|Title||Dominantly inherited mitochondrial myopathy with multiple deletions of mitochondrial DNA: clinical, morphologic, and biochemical studies.|
|Publication Type||Journal Article|
|Year of Publication||1991|
|Authors||Servidei, S, Zeviani, M, Manfredi, G, Ricci, E, Silvestri, G, Bertini, E, Gellera, C, Di Mauro, S, Di Donato, S, Tonali, P|
|Date Published||1991 Jul|
|Keywords||Adult, Chromosome Deletion, DNA, Mitochondrial, Female, Genes, Dominant, Humans, Male, Middle Aged, Mitochondria, Muscle, Muscles, Muscular Diseases, Pedigree, Polymerase Chain Reaction|
We studied a large family with a dominantly inherited mitochondrial myopathy characterized by progressive external ophthalmoplegia, dysphagia, cataract, lactic acidosis, exercise intolerance, and early death.
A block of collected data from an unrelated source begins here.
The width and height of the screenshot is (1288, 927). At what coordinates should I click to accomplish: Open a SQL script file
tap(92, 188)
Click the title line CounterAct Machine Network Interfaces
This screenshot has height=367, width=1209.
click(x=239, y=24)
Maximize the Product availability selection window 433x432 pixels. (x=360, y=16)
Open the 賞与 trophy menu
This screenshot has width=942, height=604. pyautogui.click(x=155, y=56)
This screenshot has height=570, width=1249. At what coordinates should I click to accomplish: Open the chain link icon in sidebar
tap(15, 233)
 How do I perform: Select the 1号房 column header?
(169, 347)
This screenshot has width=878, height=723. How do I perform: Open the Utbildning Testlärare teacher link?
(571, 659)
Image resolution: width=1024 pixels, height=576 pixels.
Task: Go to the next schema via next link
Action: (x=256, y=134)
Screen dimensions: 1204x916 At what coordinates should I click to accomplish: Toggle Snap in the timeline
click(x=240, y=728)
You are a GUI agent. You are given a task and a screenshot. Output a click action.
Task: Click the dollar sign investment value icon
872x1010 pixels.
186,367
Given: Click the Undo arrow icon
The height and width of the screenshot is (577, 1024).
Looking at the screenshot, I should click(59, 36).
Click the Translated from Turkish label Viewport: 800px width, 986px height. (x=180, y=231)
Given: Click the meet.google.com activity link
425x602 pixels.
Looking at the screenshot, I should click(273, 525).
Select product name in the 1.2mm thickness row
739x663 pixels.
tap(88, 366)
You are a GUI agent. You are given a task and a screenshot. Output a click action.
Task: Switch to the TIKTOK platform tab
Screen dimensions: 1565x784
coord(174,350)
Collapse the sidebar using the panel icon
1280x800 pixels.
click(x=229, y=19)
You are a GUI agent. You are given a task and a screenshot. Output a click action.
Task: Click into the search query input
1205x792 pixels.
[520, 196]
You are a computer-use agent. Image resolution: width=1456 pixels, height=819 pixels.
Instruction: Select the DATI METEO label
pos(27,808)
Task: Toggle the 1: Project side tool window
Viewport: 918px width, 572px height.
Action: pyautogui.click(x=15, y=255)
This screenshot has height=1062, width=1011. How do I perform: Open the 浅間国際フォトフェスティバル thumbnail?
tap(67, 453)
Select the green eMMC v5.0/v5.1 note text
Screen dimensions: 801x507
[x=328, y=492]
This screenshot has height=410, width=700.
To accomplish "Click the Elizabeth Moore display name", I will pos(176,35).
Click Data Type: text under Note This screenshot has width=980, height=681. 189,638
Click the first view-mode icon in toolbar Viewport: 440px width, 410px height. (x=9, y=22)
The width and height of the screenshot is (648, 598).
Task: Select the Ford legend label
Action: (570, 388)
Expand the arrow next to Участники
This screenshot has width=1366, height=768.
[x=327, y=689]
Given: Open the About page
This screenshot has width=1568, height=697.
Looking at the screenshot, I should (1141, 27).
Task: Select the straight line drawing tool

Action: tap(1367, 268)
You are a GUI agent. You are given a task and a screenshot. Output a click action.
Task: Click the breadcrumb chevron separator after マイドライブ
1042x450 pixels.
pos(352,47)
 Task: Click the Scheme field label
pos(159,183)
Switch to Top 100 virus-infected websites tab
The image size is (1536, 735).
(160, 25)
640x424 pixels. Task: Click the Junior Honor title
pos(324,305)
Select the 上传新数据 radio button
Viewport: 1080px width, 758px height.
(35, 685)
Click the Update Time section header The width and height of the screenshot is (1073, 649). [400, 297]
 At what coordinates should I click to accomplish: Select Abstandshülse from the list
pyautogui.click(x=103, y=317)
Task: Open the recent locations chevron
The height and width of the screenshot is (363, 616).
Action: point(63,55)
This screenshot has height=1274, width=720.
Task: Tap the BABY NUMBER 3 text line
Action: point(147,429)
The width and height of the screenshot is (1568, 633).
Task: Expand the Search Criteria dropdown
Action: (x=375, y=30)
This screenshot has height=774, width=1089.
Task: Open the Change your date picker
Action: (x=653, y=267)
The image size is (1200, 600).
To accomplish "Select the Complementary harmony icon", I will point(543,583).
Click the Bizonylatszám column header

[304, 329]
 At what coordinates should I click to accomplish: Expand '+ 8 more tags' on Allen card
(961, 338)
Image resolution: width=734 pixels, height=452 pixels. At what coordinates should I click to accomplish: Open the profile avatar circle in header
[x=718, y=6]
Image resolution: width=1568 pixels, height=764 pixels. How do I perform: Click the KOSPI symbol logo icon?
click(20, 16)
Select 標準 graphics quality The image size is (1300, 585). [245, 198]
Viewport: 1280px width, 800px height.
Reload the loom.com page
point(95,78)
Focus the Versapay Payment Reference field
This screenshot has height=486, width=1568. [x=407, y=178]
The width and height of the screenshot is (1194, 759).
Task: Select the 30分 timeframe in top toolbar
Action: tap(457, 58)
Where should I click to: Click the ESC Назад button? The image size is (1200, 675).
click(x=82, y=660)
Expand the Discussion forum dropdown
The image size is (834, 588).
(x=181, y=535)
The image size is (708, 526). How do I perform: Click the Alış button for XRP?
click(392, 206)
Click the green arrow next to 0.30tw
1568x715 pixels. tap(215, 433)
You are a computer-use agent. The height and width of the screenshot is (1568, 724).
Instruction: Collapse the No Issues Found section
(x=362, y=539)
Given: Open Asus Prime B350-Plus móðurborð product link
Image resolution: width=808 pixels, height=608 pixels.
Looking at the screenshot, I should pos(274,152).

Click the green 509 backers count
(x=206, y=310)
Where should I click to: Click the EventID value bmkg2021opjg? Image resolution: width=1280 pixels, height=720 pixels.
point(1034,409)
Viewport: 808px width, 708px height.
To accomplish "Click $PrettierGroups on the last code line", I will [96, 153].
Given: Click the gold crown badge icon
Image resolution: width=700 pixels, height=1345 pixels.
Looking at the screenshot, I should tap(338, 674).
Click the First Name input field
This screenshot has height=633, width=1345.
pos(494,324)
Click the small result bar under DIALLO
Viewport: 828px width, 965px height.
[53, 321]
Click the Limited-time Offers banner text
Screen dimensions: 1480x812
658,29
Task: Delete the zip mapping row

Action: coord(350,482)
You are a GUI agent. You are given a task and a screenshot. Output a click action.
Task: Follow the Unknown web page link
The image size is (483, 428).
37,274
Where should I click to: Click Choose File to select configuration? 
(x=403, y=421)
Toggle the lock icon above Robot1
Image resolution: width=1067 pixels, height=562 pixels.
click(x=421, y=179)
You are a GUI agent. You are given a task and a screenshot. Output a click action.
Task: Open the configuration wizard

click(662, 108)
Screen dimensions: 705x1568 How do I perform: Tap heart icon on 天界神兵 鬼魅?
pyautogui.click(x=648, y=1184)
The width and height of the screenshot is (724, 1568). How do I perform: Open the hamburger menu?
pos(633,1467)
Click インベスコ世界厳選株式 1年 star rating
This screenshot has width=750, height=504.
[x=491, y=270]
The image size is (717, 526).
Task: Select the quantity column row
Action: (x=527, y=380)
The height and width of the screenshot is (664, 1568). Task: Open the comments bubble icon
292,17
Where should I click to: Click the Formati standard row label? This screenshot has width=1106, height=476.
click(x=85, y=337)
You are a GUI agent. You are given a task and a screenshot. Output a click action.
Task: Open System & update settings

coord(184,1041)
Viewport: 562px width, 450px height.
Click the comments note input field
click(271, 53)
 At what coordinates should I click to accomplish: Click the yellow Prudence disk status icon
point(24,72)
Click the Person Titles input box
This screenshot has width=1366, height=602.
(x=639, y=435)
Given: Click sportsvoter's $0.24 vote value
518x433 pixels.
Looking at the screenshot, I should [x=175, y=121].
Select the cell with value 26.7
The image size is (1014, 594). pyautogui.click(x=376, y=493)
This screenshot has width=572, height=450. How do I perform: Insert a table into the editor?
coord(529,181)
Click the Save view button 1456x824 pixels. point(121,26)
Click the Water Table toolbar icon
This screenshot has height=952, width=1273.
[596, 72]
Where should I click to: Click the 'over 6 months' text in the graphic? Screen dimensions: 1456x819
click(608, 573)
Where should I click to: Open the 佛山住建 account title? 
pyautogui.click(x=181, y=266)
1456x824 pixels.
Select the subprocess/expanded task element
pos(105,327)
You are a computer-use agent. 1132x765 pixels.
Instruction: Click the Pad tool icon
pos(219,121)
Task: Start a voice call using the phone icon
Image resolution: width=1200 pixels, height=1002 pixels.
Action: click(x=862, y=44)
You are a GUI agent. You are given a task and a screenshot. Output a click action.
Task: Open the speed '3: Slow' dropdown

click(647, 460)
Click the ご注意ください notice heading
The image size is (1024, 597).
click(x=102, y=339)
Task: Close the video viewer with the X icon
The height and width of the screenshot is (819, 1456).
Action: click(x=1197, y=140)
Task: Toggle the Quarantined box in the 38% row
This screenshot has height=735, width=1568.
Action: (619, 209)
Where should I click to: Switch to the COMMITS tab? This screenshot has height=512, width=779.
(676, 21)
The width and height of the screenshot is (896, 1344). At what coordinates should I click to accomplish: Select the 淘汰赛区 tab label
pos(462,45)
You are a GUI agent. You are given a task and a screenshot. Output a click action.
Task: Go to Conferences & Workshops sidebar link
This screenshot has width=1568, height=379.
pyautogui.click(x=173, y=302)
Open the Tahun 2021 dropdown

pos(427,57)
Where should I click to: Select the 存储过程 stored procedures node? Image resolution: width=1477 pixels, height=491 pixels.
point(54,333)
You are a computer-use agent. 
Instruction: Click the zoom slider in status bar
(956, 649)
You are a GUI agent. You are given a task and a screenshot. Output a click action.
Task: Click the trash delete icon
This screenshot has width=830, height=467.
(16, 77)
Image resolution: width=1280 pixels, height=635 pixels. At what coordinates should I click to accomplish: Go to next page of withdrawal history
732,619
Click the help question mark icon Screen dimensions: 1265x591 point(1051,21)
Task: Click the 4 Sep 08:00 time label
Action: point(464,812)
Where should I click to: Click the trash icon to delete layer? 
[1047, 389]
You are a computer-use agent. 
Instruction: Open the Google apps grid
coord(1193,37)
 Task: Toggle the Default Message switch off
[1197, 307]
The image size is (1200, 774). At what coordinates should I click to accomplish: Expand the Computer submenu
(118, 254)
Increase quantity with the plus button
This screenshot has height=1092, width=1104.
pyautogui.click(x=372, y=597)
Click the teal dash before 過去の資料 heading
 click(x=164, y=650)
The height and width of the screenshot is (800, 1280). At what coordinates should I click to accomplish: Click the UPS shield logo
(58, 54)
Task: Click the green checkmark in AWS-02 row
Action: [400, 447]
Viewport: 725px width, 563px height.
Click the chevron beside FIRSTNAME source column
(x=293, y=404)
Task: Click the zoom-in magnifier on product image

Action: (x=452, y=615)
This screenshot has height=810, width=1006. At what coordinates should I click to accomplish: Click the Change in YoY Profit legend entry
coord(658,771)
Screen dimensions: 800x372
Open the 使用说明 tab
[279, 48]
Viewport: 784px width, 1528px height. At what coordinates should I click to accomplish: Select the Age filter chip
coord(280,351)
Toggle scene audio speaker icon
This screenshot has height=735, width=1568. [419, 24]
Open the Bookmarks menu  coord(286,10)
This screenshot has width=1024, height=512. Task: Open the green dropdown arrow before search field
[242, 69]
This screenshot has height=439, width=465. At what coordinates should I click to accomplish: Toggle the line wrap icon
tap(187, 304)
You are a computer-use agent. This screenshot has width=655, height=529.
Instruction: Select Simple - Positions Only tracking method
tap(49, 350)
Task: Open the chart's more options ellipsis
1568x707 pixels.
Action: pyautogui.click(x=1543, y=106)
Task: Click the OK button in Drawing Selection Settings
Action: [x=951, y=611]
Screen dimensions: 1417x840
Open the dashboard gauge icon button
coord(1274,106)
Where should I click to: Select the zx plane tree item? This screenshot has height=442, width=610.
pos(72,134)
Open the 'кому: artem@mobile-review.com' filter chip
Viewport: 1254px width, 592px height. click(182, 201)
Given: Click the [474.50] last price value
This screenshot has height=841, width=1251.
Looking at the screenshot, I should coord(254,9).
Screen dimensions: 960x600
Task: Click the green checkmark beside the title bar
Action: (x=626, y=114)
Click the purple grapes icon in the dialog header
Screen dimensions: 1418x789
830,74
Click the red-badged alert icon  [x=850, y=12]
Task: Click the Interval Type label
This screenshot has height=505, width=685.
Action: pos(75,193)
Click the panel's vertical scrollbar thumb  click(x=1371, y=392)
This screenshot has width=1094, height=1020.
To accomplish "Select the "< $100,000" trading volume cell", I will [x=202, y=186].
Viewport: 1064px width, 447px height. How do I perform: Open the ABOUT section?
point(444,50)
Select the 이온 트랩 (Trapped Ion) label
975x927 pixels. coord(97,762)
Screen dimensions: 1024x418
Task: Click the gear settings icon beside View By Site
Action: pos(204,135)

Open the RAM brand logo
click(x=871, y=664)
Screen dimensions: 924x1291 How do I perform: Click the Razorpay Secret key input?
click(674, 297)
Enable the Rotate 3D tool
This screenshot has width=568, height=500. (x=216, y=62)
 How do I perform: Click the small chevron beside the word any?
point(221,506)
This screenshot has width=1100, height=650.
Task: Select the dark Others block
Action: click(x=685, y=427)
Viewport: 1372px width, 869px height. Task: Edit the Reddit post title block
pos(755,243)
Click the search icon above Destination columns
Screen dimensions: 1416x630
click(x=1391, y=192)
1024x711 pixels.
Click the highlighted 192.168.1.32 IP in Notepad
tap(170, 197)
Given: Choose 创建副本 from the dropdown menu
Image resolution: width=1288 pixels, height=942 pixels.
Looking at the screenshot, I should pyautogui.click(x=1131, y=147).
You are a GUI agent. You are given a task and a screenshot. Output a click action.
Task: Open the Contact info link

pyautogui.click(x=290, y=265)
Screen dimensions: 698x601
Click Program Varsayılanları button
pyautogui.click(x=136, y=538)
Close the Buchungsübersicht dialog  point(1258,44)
Morphologic studies of muscle biopsies suggested mitochondrial heteroplasmy and revealed ragged-red fibers and decreased histochemical reactions for cytochrome c oxidase and succinate dehydrogenase. Biochemistry showed a partial defect of cytochrome c oxidase and a mild generalized reduction of other mitochondrial enzymes requiring mitochondrial DNA-encoded subunits. Southern blot analysis and PCR amplification showed mitochondrial DNA deletions in muscle of all affected members, but not in lymphocytes or fibroblasts, suggesting a tissue-specific distribution. Deletions were multiple and seemed to increase with time and to correlate with the severity of the disease.